Star Alignment: Aligns and rotates each light frame so they can be stacked together.
Local Normalization: Identifies variations in the background brightness and applies adjustments to equalize these variations. The goal is to create a more uniform background across the entire image
Image Integration: Integrates individual light frames into a single image with a higher signal-to-noise ratio.
Drizzle Integration: Increases the effective resolution of the final image by combining multiple frames with subpixel accuracy. You need at least 30 or more images to adequately do Drizzle Integration.
Linear Image Processing
Process Steps
Dynamic Crop: Removes the edges from the integrated image, as they often have missing data or very low signal.
Gradient Removal: Helps remove background noise often resulting from light pollution or vignetting from the imaging rig.
Mosaic Workflow (Optional): This step is only applicable for images that span across multiple frames. When the image is integrated, return back to this workflow for further processing.
Noise Reduction and Deconvolution: Option 1 – PixInsight Native Processes
- TGV Denoise: Background noise corresponds to noise at the individual pixels. TGV Denoise helps remove this from your images.
- Multiscale Linear Transform: Medium-level noise corresponds to multiple pixel level noise. Multiscale Linear Transform helps remove different levels of noise at different layers
Noise Reduction and Deconvolution: Option 2 – PixInsight Paid Add-Ons
- BlurXTerminator: Leverages AI trained on high quality astronomical photos. Applies dynamic levels of deconvolution to different aspects of the image, often resulting in more natural looking and more detailed final images
- NoiseXTerminator: Leverages AI trained on a massive dataset of astronomical photos. Applies selective noise reduction while trying to minimize the impact on fine details and sharpness within the image
Linear Fit: Each channel will have different background levels, making one channel more powerful than the others. Linear fit matches these backgrounds and intensities.

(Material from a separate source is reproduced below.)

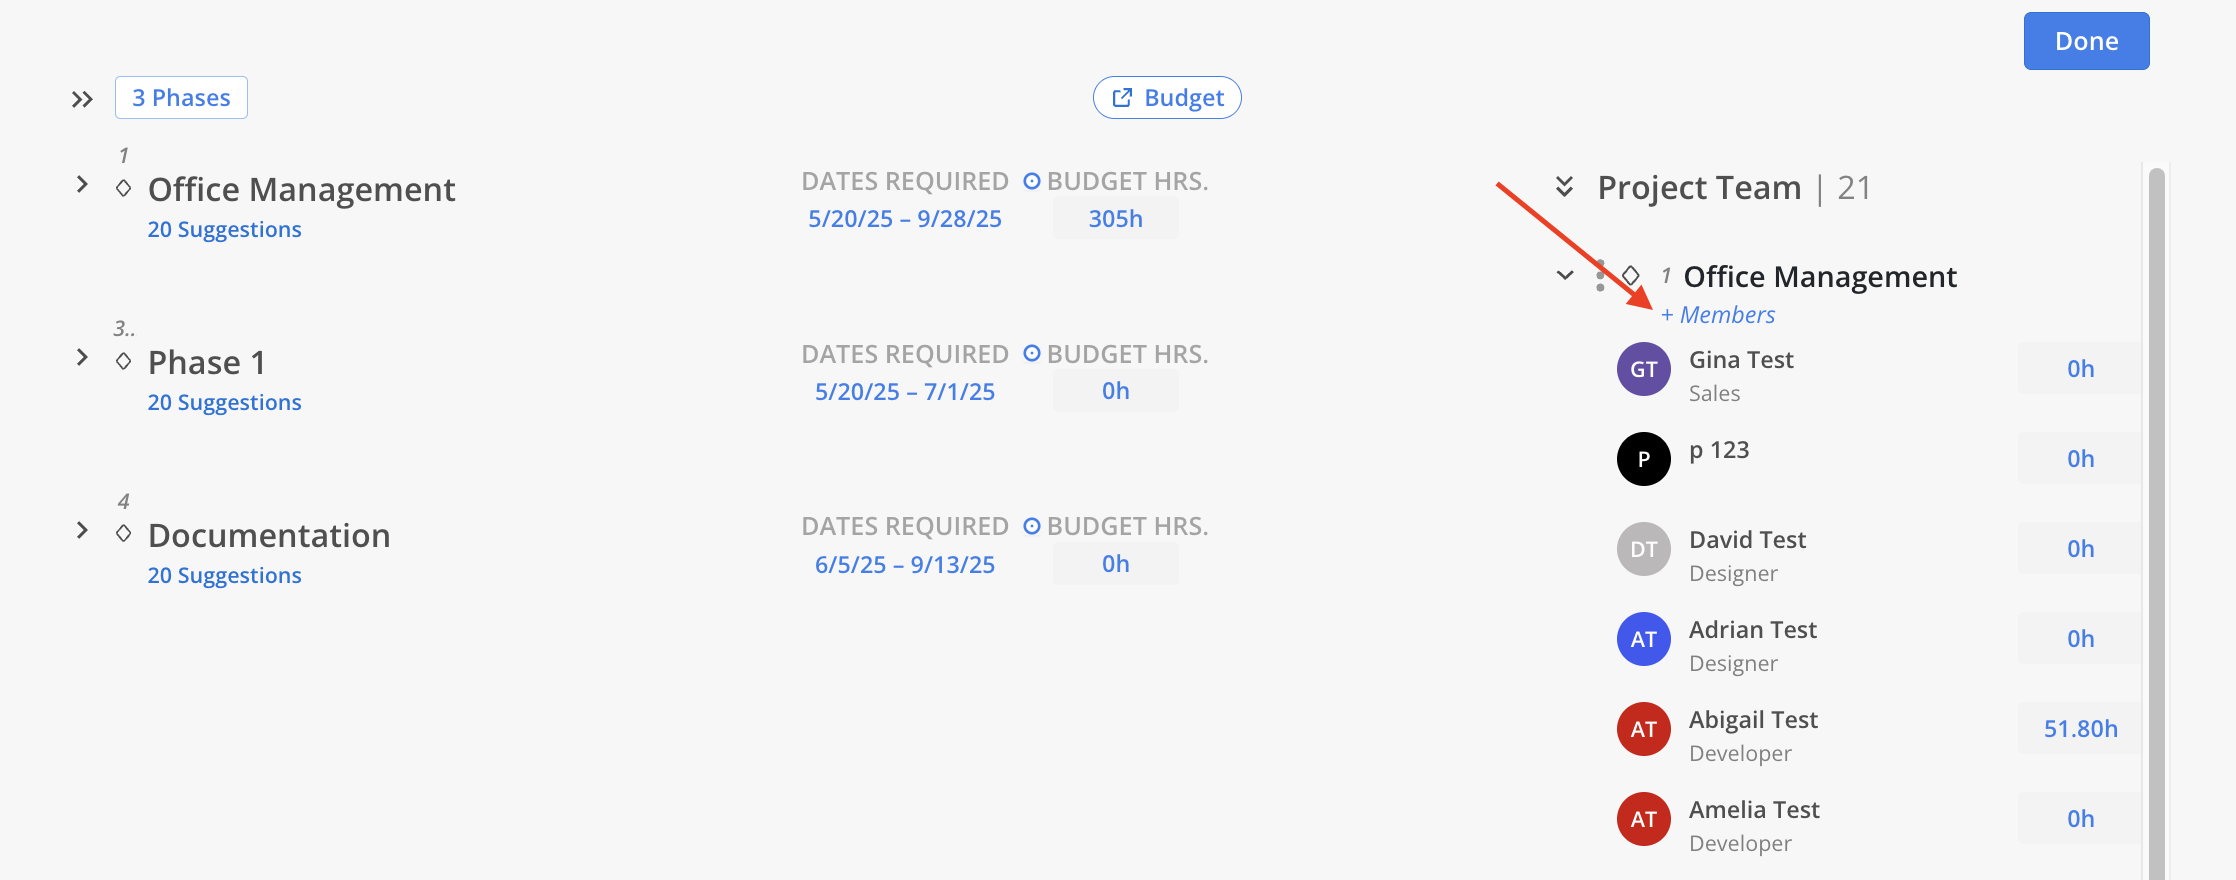Screen dimensions: 2236x880
Task: Edit Office Management 305h budget hours field
Action: coord(1115,218)
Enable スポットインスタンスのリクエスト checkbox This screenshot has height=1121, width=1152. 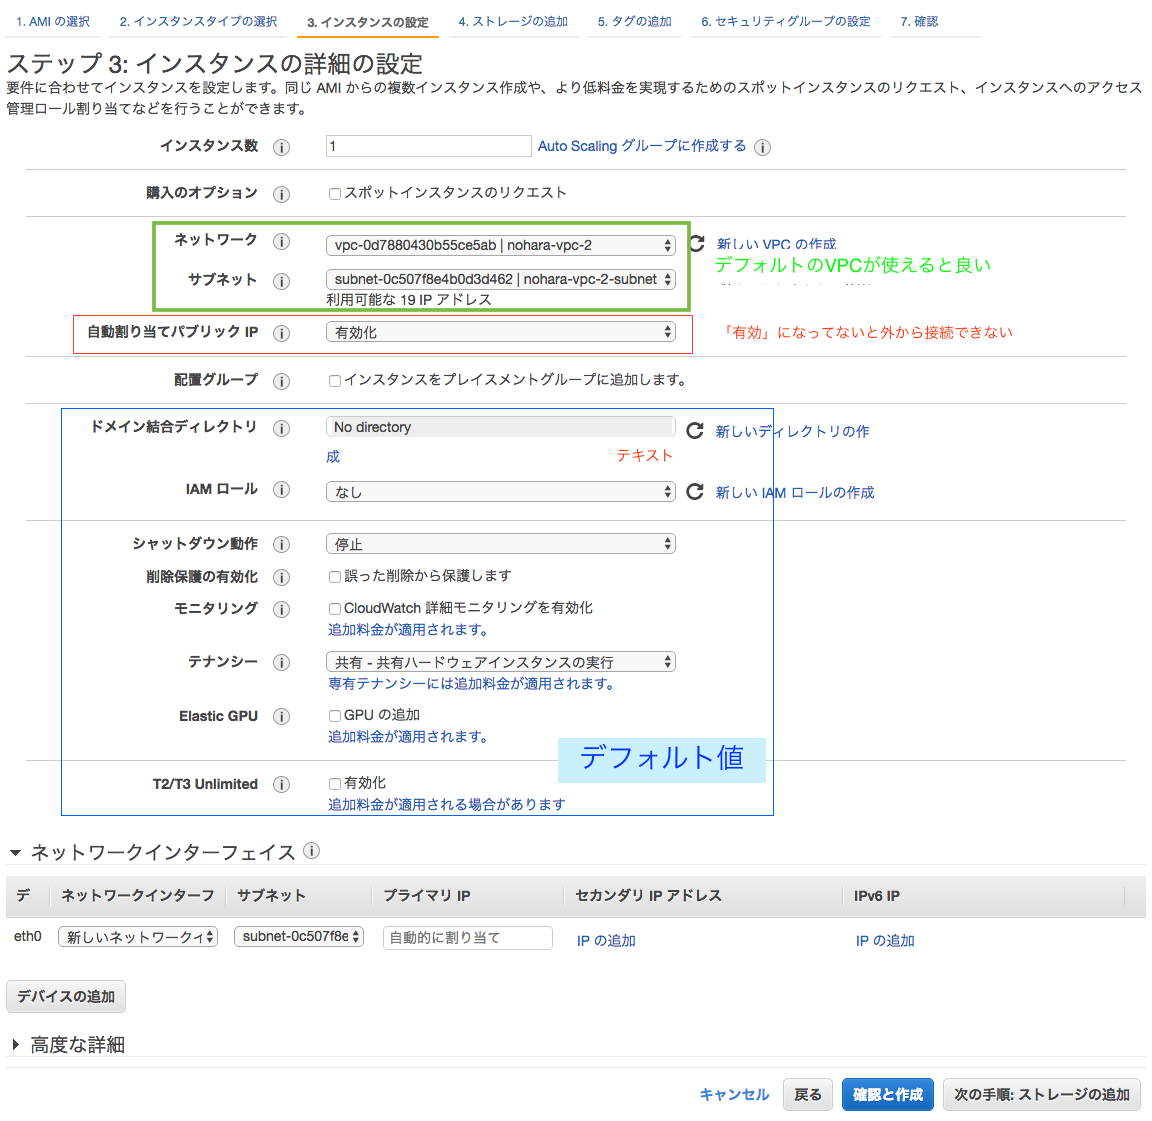335,193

Channel Integration: Integrates each channel into a single color image. Can be done with Channel Combination or more advanced methods using Pixel Math.
Luminance Extraction (Optional): This process creates a synthetic luminance channel, which is used in later steps to help improve the sharpness of the image while further reducing noise. If you capture a luminance channel, you will simply use that instead.
Starnet: In order to bring out the subtle details of deep sky objects, you will inadvertently cause your stars to lose their sharpness. Using StarNet, you remove the stars so you can focus on the enhancing the main object. The stars are added back later (if desired).
Non-Linear Image Processing
Process Steps
Image Stretching: The original captured images often have a limited dynamic range, with most pixel values concentrated in the lower end of the range. Stretching the image redistributes these pixel values across a wider range, making it possible to see both faint and bright details in the image.
SCNR (Optional): Many astronomical images tend to have an excess of green due to the way camera sensors are sensitive to light and because the Hydrogen-Alpha channel (associated with green) is often the strongest channel. Reducing the green component helps correct color imbalances. By leaving the green in the image, you will better align with the Hubble color palette.
Luminance Workflow: For the luminance channel (extracted earlier), this workflow will improve the contrast, clarity, dark structures, and background noise. These are then merged into the color image to create a more detailed final image.
Final Color Adjustments: As you near the completion of the image, it is time to make final color adjustments until you reach your desired state.
Final Brightness Adjustments: Final modifications should be made to the overall brightness of the object and darkness of the background.
Chrominance Noise Reduction (ACDNR): The final round of noise reduction looks for color noise. By focusing ACDNR on the chrominance (color) of the image, you can blend pixel-level color noise.
Star Integration (Optional): At this point, the stars can be re-added into the image. This is an optional step as some astrophotography targets are beautiful without the stars.